Galiba Cumhuriyet kuruluşlarının en eskisi.
DÜNYAYA ÖRNEK
Gazi Eğitim Enstitüsü özel olarak ortaokullara öğretmen yetiştirmek için kuruldu. Ama beden eğitimi, resim, müzik bölümleri ile yabancı dil bölümlerinin mezunları liselerde de öğretmenlik yapmışlardır.
Cumhuriyet’in okullaşması ve okullaşma mantığı, bütün dünyaya örnek olacak bir akılcılığa sahiptir: Birbirine organik bağlarla bağlı yatılı okullar zinciri.
Önce Gazi, daha sonra da öteki eğitim enstitüleri öğretmen okulu mezunlarının, köy enstitüsü mezunlarının ve çok azınlıkta kalsalar da lise mezunlarının önünde müthiş bir hedefti. Kendilerini ve toplumu dönüştürmek hedefi.
Zaten Cumhuriyet de en yetenekli, en değerli gençlerini Gazi’ye öğretmen olmaya yönlendirmişti: Hadiye Sayron, Naciye (Aksekili) Öncül, Safiye Hatay, Mustafa Nihat Özon...
1948 yılında Mersin’de ortaokula başladığımda öğretmenlerimizin tamamına yakını Gazi mezunu idi. Dünya standartlarında bir eğitim ve öğrenim gördüğümüze tanıklık ederim.
Gazi’nin mezunları "Gazi Geleneği"ne ömür boyu bağlı kalarak laik ve demokratik Cumhuriyet rejiminin savunuculuğunu yaptılar, onun ideallerini gerçekleştirmek için öncülük ettiler.
Bu yüzden 14 Mayıs 1950’den sonra birçok mezunun başı belaya girmiştir.
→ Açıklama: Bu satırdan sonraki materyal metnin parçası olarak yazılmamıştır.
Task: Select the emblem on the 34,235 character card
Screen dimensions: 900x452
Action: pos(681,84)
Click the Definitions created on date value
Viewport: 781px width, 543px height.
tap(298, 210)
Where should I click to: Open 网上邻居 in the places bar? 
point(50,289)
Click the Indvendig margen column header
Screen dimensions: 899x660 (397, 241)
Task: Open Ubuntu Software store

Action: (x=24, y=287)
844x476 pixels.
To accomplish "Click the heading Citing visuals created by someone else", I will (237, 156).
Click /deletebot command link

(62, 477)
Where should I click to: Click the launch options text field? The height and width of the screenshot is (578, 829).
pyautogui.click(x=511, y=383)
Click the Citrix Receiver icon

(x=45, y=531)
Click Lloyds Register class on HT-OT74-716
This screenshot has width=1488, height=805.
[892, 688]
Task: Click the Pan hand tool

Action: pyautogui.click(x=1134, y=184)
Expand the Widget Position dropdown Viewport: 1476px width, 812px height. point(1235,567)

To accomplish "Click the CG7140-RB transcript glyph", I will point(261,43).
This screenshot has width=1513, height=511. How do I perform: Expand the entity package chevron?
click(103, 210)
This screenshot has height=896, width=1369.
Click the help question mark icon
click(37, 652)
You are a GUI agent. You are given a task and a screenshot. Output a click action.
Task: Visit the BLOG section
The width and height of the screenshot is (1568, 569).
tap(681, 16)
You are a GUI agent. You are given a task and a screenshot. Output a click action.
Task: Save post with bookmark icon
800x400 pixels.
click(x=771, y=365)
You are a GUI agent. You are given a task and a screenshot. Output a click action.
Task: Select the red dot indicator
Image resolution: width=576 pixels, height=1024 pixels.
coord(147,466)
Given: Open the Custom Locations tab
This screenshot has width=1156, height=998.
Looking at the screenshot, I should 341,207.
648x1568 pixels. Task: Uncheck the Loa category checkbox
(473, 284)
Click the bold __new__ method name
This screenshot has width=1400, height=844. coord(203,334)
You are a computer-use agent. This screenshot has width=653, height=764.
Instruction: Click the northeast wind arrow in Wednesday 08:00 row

Cumhuriyet düşmanları, Gazi Eğitim Enstitüsü’nün can düşmanı olmuşlardır. Yiğit lakabıyla anılır. Cumhuriyet düşmanlarının taktığı adla GEE, "Kubbeli Kerhane"dir.
NE MUTLU BANA
Ben bu okulun Fransızca Bölümü’nden 1960 yılında mezun oldum. Birkaç yıl sonra sınav kazanarak Fransa’ya gittim, Paris Üniversitesi’ne bağlı bir enstitüde okudum.
Günümüz Gazi Üniversitesi ve Eğitim Fakültesi, Cumhuriyet’in kalesi Gazi Eğitim Enstitüsü’nün temelleri üzerinde kuruldu.
Gazi Üniversitesi, kendini bu geleneğe bağlı hissediyor olmalı ki eski mezunlara verilmek üzere kurulan bir ödüle layık görmüş beni. Bu yıl ilk kez verilecek olan ödülü, bugün, 1960’ta mezuniyet diplomamı aldığım salonda alacağım.
Ne mutlu bana! Hayata ve hayatıma teşekkür ederim!